Reproduce the following items character for character.

☆ ☆ ☆

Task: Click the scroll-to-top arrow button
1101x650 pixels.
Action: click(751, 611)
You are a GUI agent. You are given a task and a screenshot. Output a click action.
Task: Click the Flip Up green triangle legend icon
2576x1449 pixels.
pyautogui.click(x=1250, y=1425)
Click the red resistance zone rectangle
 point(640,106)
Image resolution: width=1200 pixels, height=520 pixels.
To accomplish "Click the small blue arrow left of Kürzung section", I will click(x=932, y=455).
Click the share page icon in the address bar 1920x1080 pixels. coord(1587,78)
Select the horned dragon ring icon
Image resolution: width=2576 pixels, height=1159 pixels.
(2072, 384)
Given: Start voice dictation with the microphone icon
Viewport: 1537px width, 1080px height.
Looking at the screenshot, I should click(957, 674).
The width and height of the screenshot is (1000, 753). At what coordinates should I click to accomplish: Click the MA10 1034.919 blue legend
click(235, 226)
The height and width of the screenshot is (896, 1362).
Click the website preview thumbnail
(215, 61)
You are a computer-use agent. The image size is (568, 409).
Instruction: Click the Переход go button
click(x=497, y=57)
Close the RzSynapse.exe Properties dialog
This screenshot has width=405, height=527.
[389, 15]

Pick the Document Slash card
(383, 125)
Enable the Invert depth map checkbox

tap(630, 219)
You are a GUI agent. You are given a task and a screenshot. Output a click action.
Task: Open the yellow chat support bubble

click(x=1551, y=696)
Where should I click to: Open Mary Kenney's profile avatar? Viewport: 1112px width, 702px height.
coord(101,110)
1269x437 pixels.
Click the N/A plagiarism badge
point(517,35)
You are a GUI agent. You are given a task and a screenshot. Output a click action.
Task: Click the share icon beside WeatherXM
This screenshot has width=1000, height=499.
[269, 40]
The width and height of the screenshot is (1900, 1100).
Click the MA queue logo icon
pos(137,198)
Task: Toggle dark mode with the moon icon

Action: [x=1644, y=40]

☆ ☆ ☆

WRITTEN RESPONSE:
Task: Click the scroll-to-top arrow button
1101x650 pixels.
Action: click(751, 611)
You are a GUI agent. You are given a task and a screenshot. Output a click action.
Task: Click the Flip Up green triangle legend icon
2576x1449 pixels.
pyautogui.click(x=1250, y=1425)
Click the red resistance zone rectangle
 point(640,106)
Image resolution: width=1200 pixels, height=520 pixels.
To accomplish "Click the small blue arrow left of Kürzung section", I will click(x=932, y=455).
Click the share page icon in the address bar 1920x1080 pixels. coord(1587,78)
Select the horned dragon ring icon
Image resolution: width=2576 pixels, height=1159 pixels.
(2072, 384)
Given: Start voice dictation with the microphone icon
Viewport: 1537px width, 1080px height.
Looking at the screenshot, I should click(957, 674).
The width and height of the screenshot is (1000, 753). At what coordinates should I click to accomplish: Click the MA10 1034.919 blue legend
click(235, 226)
The height and width of the screenshot is (896, 1362).
Click the website preview thumbnail
(215, 61)
You are a computer-use agent. The image size is (568, 409).
Instruction: Click the Переход go button
click(x=497, y=57)
Close the RzSynapse.exe Properties dialog
This screenshot has width=405, height=527.
[389, 15]

Pick the Document Slash card
(383, 125)
Enable the Invert depth map checkbox

tap(630, 219)
You are a GUI agent. You are given a task and a screenshot. Output a click action.
Task: Open the yellow chat support bubble

click(x=1551, y=696)
Where should I click to: Open Mary Kenney's profile avatar? Viewport: 1112px width, 702px height.
coord(101,110)
1269x437 pixels.
Click the N/A plagiarism badge
point(517,35)
You are a GUI agent. You are given a task and a screenshot. Output a click action.
Task: Click the share icon beside WeatherXM
This screenshot has width=1000, height=499.
[269, 40]
The width and height of the screenshot is (1900, 1100).
Click the MA queue logo icon
pos(137,198)
Task: Toggle dark mode with the moon icon

Action: [x=1644, y=40]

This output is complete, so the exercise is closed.